- **Source material**
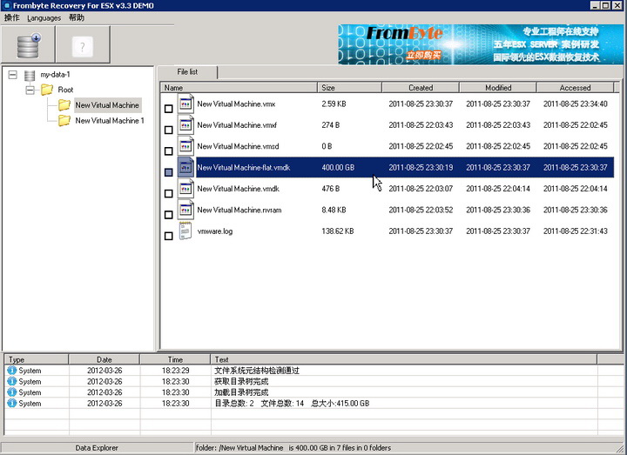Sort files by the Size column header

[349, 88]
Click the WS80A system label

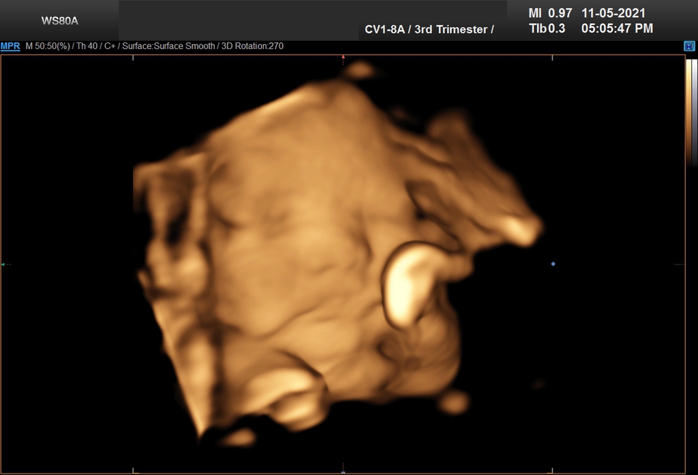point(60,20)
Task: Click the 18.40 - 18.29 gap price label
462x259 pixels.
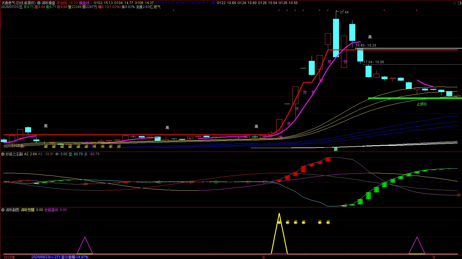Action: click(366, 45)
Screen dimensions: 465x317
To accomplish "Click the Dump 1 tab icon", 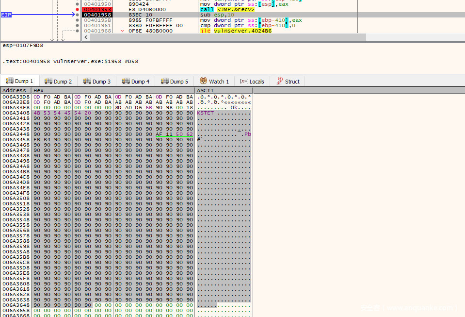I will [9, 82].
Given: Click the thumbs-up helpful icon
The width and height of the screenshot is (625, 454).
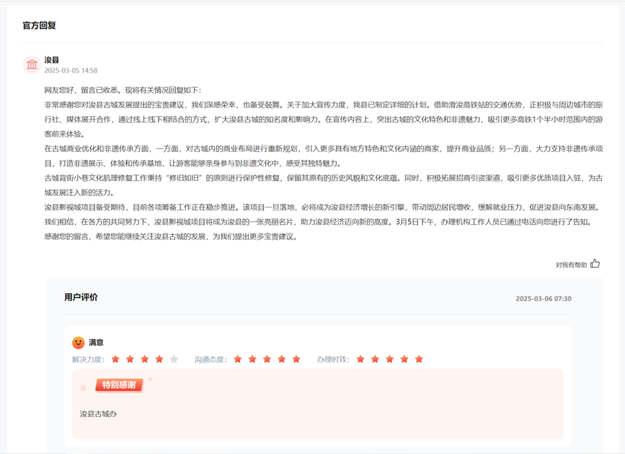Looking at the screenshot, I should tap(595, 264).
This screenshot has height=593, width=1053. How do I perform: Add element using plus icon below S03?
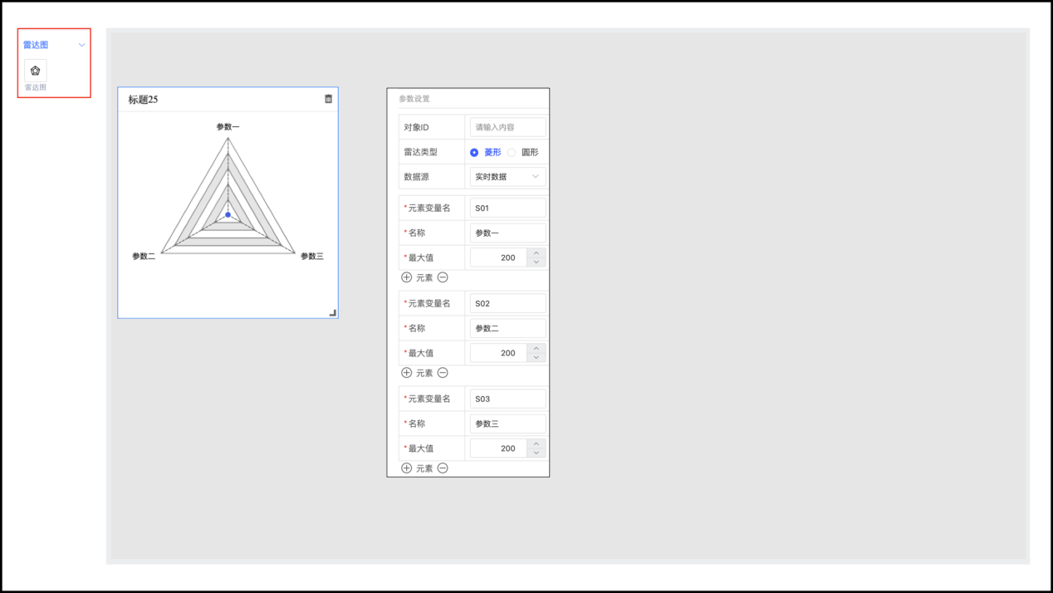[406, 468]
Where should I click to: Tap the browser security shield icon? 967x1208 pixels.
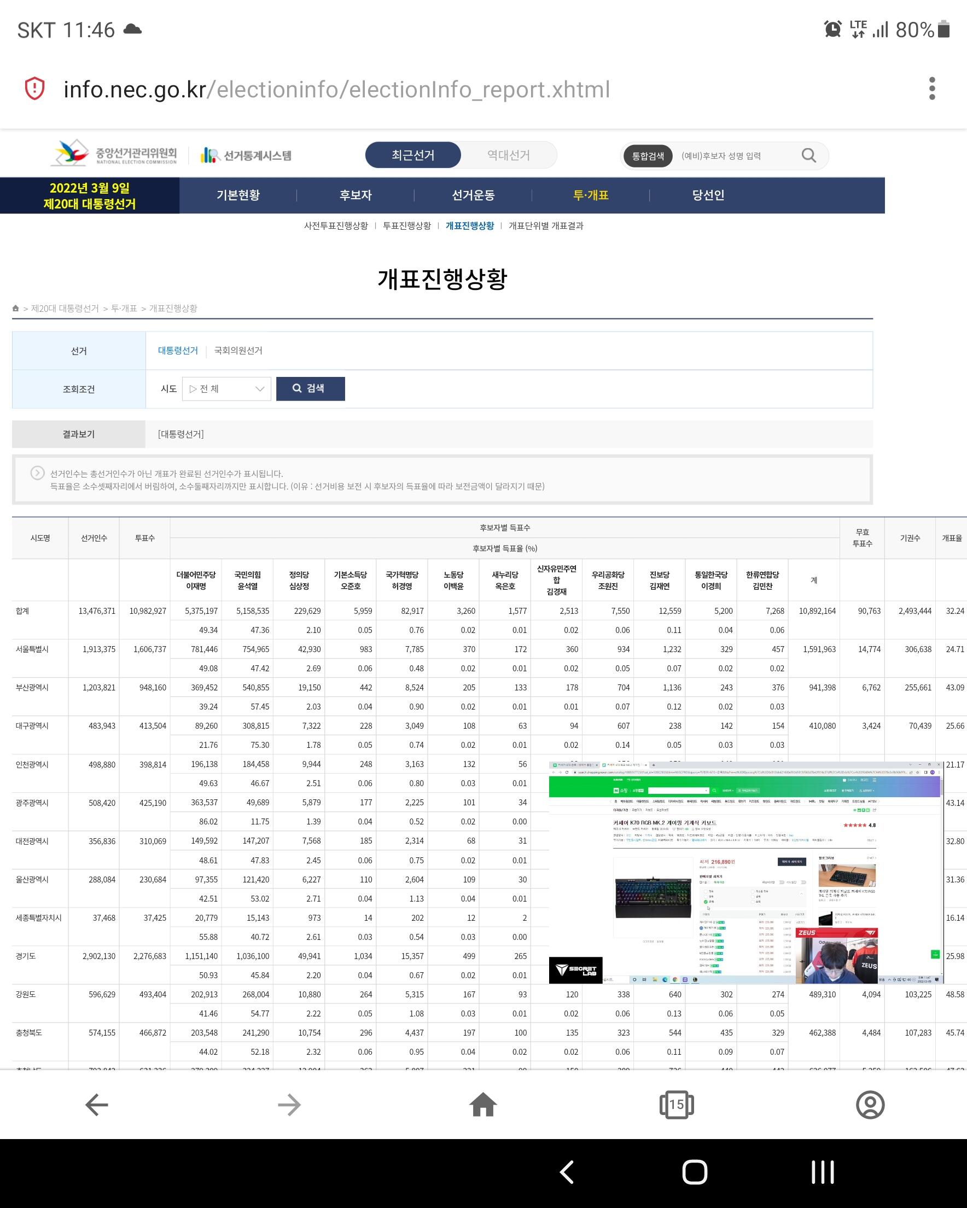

- **Exercise**
The lines to reproduce run from the line containing "The width and" through the last line of the records above, both included. Copy them exactly and drop the pictures.

- **Answer section**
The width and height of the screenshot is (625, 454).
Looking at the screenshot, I should tap(595, 264).
This screenshot has height=593, width=1053. How do I perform: Add element using plus icon below S03?
[406, 468]
Where should I click to: Tap the browser security shield icon? 967x1208 pixels.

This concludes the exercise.